Deletes a file from a collection

* **collection\_name**: Name of the collection
* **file\_name**: Name of the file to delete

```sql
SELECT chatbees_app.api.delete_file('col', 'myfile.pdf');
```

#### api.ask

ChatBees RAG API. Gets conversational answer to your question, based on data inside your collection.

* **collection\_name**: Name of the collection
* **question**: Question to ask

```sql
SELECT chatbees_app.api.ask('col', 'What is a transformer?');
```

#### api.search

ChatBees semantic search API. Returns `top_k` most relevant results from `collection_name`

* **collection\_name**: Name of the collection
* **question**: Question to ask
* **top\_k**: How many search results to return

```sql
SELECT chatbees_app.api.search('col', 'What is a transformer?', 10);
```

#### api.export\_access\_logs

Exports all access logs into a snowflake table.

```sql
SELECT chatbees_app.api.export_access_logs();
```

### Cost considerations

ChatBees app uses the following resources

* 1x `MEDIUM` warehouse for running queries.

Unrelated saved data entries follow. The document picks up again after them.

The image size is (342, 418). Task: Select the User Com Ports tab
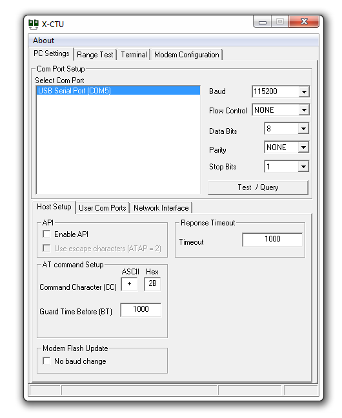point(103,208)
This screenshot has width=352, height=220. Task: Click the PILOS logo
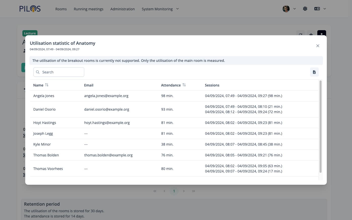30,9
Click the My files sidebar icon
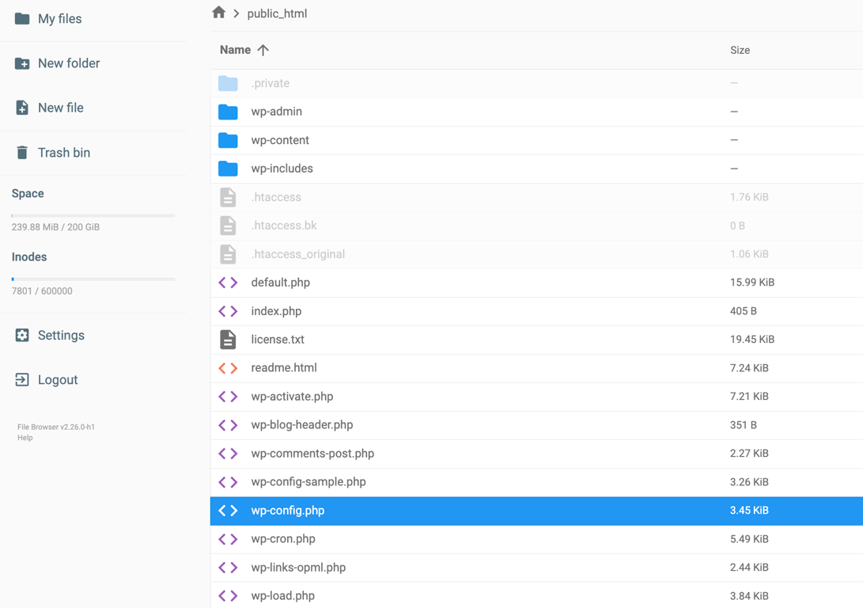This screenshot has width=863, height=608. tap(23, 18)
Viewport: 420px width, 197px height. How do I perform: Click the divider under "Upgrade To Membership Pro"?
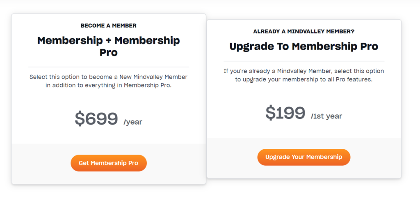pyautogui.click(x=304, y=61)
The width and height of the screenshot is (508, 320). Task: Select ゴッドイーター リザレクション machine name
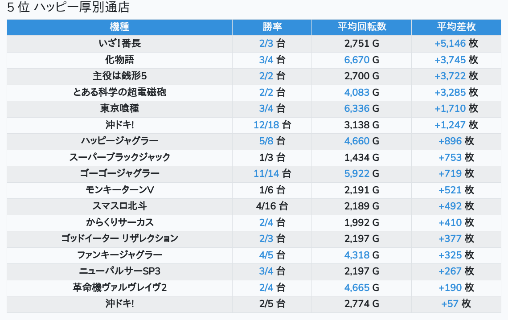[119, 238]
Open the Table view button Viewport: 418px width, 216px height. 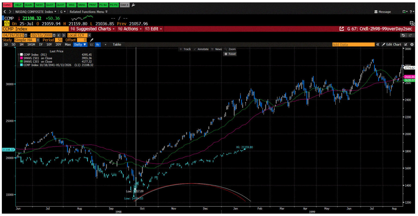[x=117, y=45]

This warehouse is auto-suspended if ChatBees is not actively processing requests.
* 1x compute pool with one node to run ChatBees Service. You can specify the compute pool instance family at app startup.

You can stop ChatBees app at anytime and resume later. Our cloud-native architecture ensures that your data is always persisted on durable storage.